COMMISSION OF THE EUROPEAN COMMUNITIES, REPRESENTED BY ITS LEGAL ADVISERS PETER GILSDORF AND BERNARD PAULIN, ACTING AS AGENTS, WITH AN ADDRESS FOR SERVICE IN LUXEMBOURG AT THE OFFICE OF ITS LEGAL ADVISER, MARIO CERVINO, BATIMENT CFL, PLACE DE LA GARE,

COUNCIL OF THE EUROPEAN COMMUNITIES, REPRESENTED BY DANIEL VIGNES, DIRECTOR IN THE LEGAL SERVICE, WITH AN ADDRESS FOR SERVICE IN LUXEMBOURG AT THE OFFICE OF J . N . VAN DEN HOUTEN, DIRECTOR IN THE LEGAL SERVICE OF THE EUROPEAN INVESTMENT BANK, 2 PLACE DE METZ, DEFENDANTS,

Subject of the case


FOR DAMAGES UNDER THE PROVISIONS OF THE SECOND PARAGRAPH OF ARTICLE 215 OF THE EEC TREATY

Grounds


1 THESE SIX APPLICATIONS ASK THAT THE COMMUNITY BE ORDERED TO PAY VARIOUS SUMS BY WAY OF COMPENSATION FOR THE DAMAGE CAUSED TO THE APPLICANTS BY THE APPLICATION OF THE NEW METHOD OF CALCULATION OF COMPENSATORY AMOUNTS INTRODUCED BY REGULATION NO 1112/73 OF THE COUNCIL ( OJ 1973, L 114, P . 4 ) IN RESPECT OF EXPORTS FOR WHICH EXPORT CERTIFICATES HAD PREVIOUSLY BEEN GRANTED .

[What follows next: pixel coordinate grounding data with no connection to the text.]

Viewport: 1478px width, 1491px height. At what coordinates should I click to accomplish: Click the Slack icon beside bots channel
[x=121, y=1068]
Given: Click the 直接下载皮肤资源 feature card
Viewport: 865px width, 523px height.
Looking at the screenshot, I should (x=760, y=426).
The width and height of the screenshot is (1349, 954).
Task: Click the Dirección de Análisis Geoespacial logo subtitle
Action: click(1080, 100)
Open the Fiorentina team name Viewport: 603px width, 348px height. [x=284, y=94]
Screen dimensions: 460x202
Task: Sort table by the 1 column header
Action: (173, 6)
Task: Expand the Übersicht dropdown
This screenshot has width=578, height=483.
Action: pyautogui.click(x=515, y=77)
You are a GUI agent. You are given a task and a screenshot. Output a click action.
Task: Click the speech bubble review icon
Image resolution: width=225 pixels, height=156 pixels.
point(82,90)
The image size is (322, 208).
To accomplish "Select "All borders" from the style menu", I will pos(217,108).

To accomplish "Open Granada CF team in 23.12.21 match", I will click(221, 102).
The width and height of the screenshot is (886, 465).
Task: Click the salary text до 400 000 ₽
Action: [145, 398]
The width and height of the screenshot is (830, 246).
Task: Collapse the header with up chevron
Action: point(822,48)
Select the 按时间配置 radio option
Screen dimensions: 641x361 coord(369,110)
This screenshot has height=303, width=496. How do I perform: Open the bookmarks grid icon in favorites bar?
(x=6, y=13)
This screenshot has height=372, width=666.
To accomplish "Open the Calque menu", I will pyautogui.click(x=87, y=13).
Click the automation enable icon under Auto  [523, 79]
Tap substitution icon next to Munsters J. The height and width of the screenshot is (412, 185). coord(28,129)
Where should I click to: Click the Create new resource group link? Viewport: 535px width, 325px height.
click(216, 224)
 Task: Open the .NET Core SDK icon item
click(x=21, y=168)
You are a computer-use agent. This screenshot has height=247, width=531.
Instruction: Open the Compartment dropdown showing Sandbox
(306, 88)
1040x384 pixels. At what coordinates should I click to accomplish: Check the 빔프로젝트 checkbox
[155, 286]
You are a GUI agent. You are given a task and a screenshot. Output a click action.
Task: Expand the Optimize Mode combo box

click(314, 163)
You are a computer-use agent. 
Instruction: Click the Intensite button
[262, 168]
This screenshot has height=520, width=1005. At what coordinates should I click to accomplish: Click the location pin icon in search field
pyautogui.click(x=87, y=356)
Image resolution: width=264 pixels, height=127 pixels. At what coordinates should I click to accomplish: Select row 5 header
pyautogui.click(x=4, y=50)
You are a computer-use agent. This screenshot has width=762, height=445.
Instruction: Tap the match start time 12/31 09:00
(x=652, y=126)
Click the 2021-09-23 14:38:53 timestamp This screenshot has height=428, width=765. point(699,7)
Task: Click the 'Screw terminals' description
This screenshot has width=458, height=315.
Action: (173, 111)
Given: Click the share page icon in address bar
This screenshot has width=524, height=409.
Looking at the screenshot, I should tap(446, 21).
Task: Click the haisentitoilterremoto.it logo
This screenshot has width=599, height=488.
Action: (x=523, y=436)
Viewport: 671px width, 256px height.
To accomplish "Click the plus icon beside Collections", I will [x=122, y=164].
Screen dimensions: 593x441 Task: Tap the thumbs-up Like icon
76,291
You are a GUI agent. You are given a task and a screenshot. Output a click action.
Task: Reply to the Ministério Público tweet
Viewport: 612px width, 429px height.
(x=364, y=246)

2 EVEN THOUGH THE DAMAGE ARISING FROM THE APPLICATION OF THIS NEW METHOD WAS LESSENED BY THE TRANSITIONAL MEASURES ADOPTED BY THE COMMISSION IN ITS REGULATION NO 2042/73 ( OJ 1973, NO 207, P . 34 ) THESE ARE CLAIMED NOT TO HAVE BEEN SUFFICIENTLY WHOLLY TO COUNTER ITS EFFECT .

ADMISSIBILITY

3 WITHOUT EXPRESSLY RAISING AN OBJECTION OF INADMISSIBILITY THE COMMISSION CRITICIZES THE APPLICATIONS IN CASES 95 TO 98/74 IN RELATION TO ARTICLE 37 ( 4 ) OF THE RULES OF PROCEDURE IN THAT THERE ARE NOT ANNEXED THERETO THE CONTRACTS AND CERTIFICATES RELATING TO THE EXPORTS ON WHICH THE APPLICANTS RELY IN ORDER TO ESTABLISH THAT THEY BECAME ENTITLED TO HAVE THE COMPENSATORY AMOUNTS CALCULATED BY ONE PARTICULAR METHOD OR THAT THEY ACTED IN EXPECTATION OF THIS METHOD'S CONTINUING TO BE APPLIED .

4 THE ALLEGED IRREGULARITIES WERE NOT ONLY SUCH AS TO EMBARRASS THE DEFENDANTS IN THE PREPARATION OF THEIR DEFENCE BUT WERE MOREOVER ONLY RECTIFIED, WITHOUT ANY VALID EXPLANATION, AFTER THE WRITTEN PROCEDURE HAD BEEN CLOSED AND SOME DAYS BEFORE THE ORAL PROCEDURE WAS OPENED .

5 WHILST IT IS NOT POSSIBLE AT THE PRESENT STAGE OF THE PROCEEDINGS FOR THE COURT TO ARRIVE AT A DECISION ON THE AMOUNT OF THE DAMAGE IT CAN NEVERTHELESS DEAL WITH THE PRELIMINARY MATTER OF POSSIBLE LIABILITY ON THE PART OF THE COMMUNITY .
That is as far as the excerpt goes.